# [OCN Labs] NobleChairs Icon Review by Duality92



## Duality92

up.


----------



## stangflyer

Nice review!


----------



## speed_demon

I was expecting a higher price point after reading the review. Looks like a comfy and well built product!


----------



## Duality92

stangflyer said:


> Nice review!


Thanks! 



speed_demon said:


> I was expecting a higher price point after reading the review. Looks like a comfy and well built product!


I know right?!


----------



## Peter Nixeus

Good review! I love the diamond stitch!


----------



## Duality92

Peter Nixeus said:


> Good review! I love the diamond stitch!


Thanks Peter!

The stitching is definitely super nice on these chairs.


----------



## KCDC

I've had one for about a year now and love the back support support being a taller guy. One of the few at this price point that doesn't have the racecar aesthetic that also appealed to my tastes. Going faux leather really drops the price.


----------



## Duality92

KCDC said:


> I've had one for about a year now and love the back support support being a taller guy. One of the few at this price point that doesn't have the racecar aesthetic that also appealed to my tastes. Going faux leather really drops the price.

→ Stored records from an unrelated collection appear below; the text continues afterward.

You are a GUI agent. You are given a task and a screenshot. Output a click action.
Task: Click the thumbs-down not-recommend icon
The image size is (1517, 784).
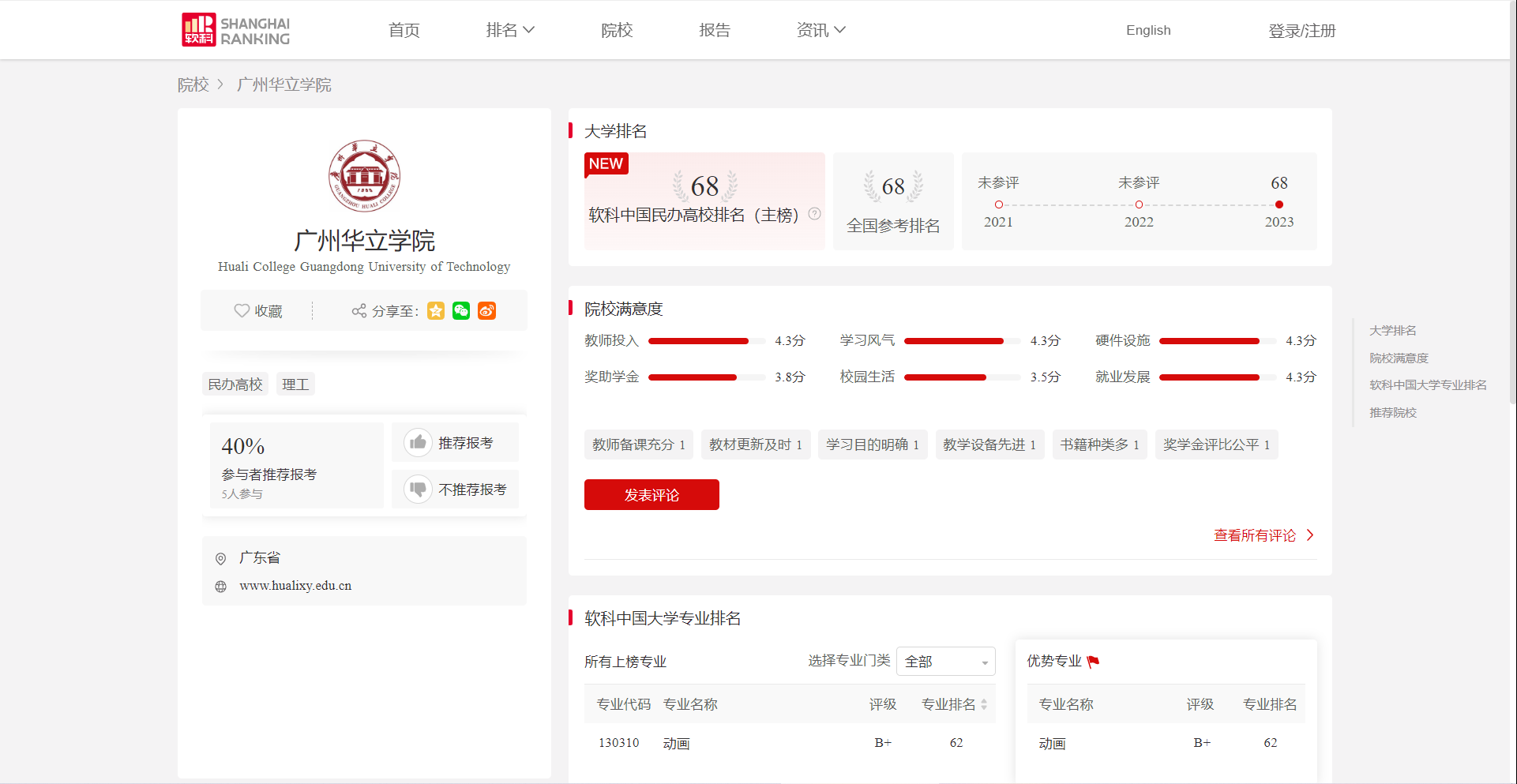point(418,489)
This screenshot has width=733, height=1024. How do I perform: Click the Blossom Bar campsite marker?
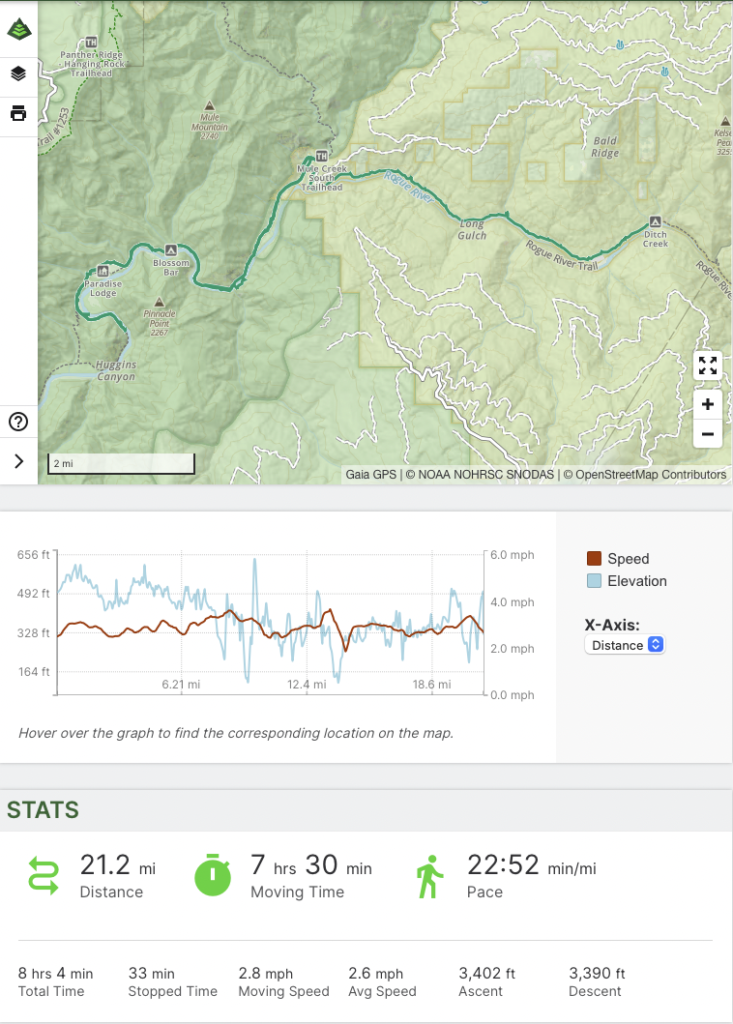[x=171, y=249]
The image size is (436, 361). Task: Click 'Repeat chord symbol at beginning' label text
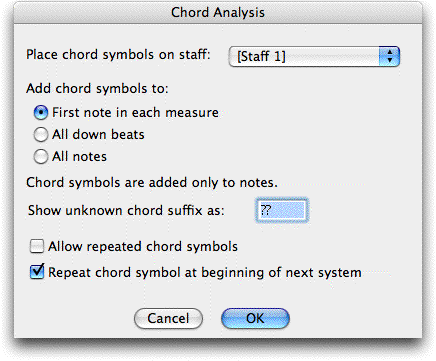[x=157, y=273]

Time is the only factor with leatherette, it usually doesn't last over 10 years if you use it daily.


----------



## KCDC

Duality92 said:


> Time is the only factor with leatherette, it usually doesn't last over 10 years if you use it daily.



Quite true, but not sure if I've ever owned a chair for that long yet. I think it was 3 years on the last one before the gas shock started leaking and ever-so-slowly drooping..


----------



## Duality92

KCDC said:


> Quite true, but not sure if I've ever owned a chair for that long yet. I think it was 3 years on the last one before the gas shock started leaking and ever-so-slowly drooping..

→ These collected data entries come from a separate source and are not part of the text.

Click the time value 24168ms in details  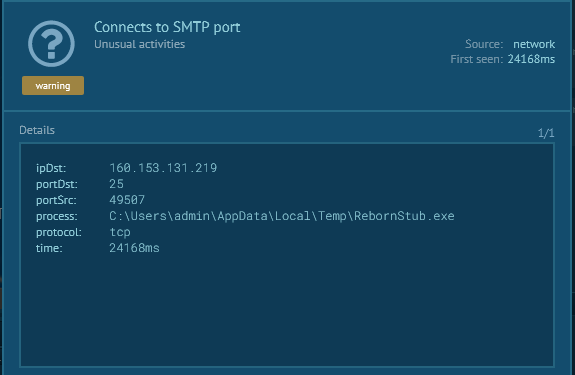(x=134, y=248)
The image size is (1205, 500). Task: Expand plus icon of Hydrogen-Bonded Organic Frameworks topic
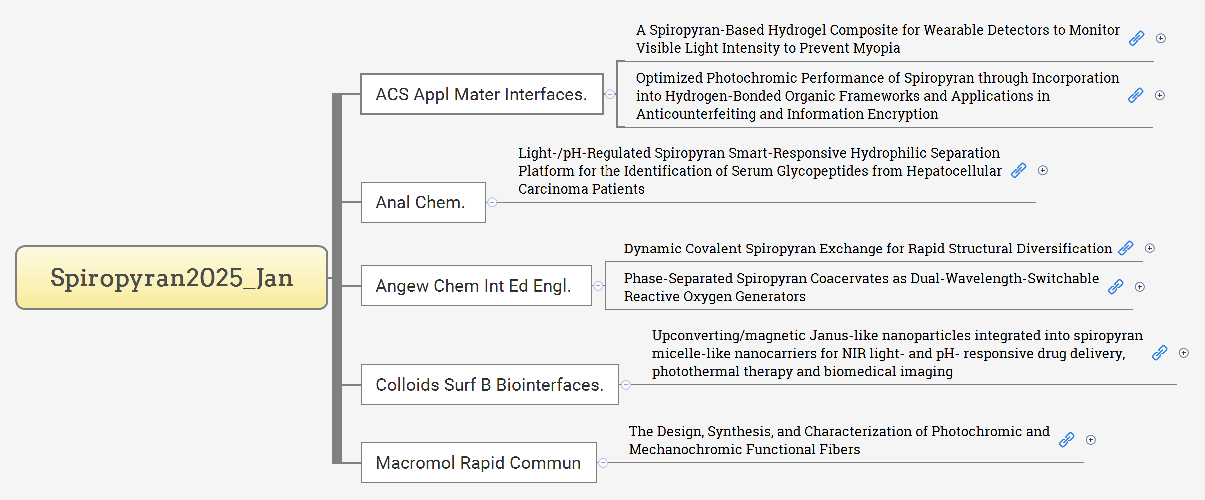(x=1160, y=96)
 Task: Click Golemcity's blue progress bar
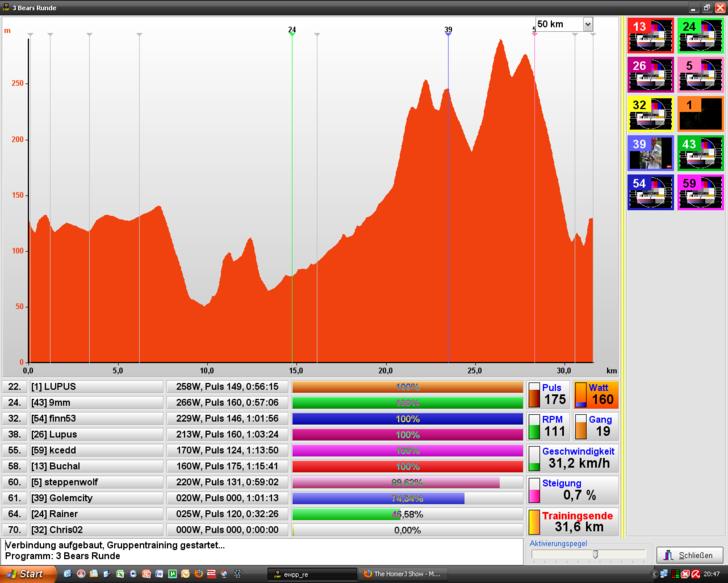(378, 498)
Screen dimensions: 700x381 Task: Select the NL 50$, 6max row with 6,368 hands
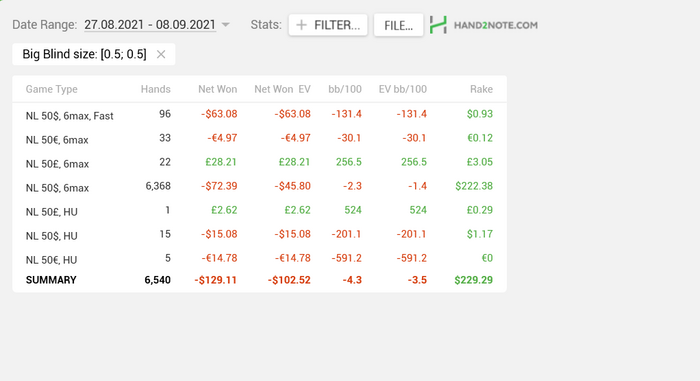tap(259, 187)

I still have my leather chair, the cushions are basically non existant anymore but the chair itself and leather are top shape.


----------



## thedosbox

> As far as the base goes, the stock gas shock is a tad high; being just the right height for my 5’10” frame at its lowest point, but there’s a shock with 3cm less height that is available for purchasing for shorter people or with shorter legs as ergonomically, your feet should lay flat on the ground.


This cannot be emphasized enough. Noblechairs support sent me the shorter one gratis after I notified them I wanted to return the chair. It went just about low enough for me (5' 6"), but wouldn't have been sufficient for anyone shorter.

The metal button used to adjust the right armrest also stuck out a little, which meant a few unexpected scratches as it would catch on me.


----------



## keikei

Duality92 said:


> Time is the only factor with leatherette, it usually doesn't last over 10 years if you use it daily.



There is a 'real leather' version. Would you wager it'd last longer?


----------



## Duality92

keikei said:


> There is a 'real leather' version. Would you wager it'd last longer?


I'd say yes, for sure, all real leather chairs I've seen last basically forever, just like jackets.


----------



## keikei

Duality92 said:


> I'd say yes, for sure, all real leather chairs I've seen last basically forever, just like jackets.



Sounds good. After reading your review and peering at my decade old pc chair, I think its time for a replacement. Thank you for posting the review.


----------



## Duality92

keikei said:


> Sounds good. After reading your review and peering at my decade old pc chair, I think its time for a replacement. Thank you for posting the review.


No problem! It's a heck of a great chair, easily recommended if your 5'10"+ or planning to buy the shorter shock.


----------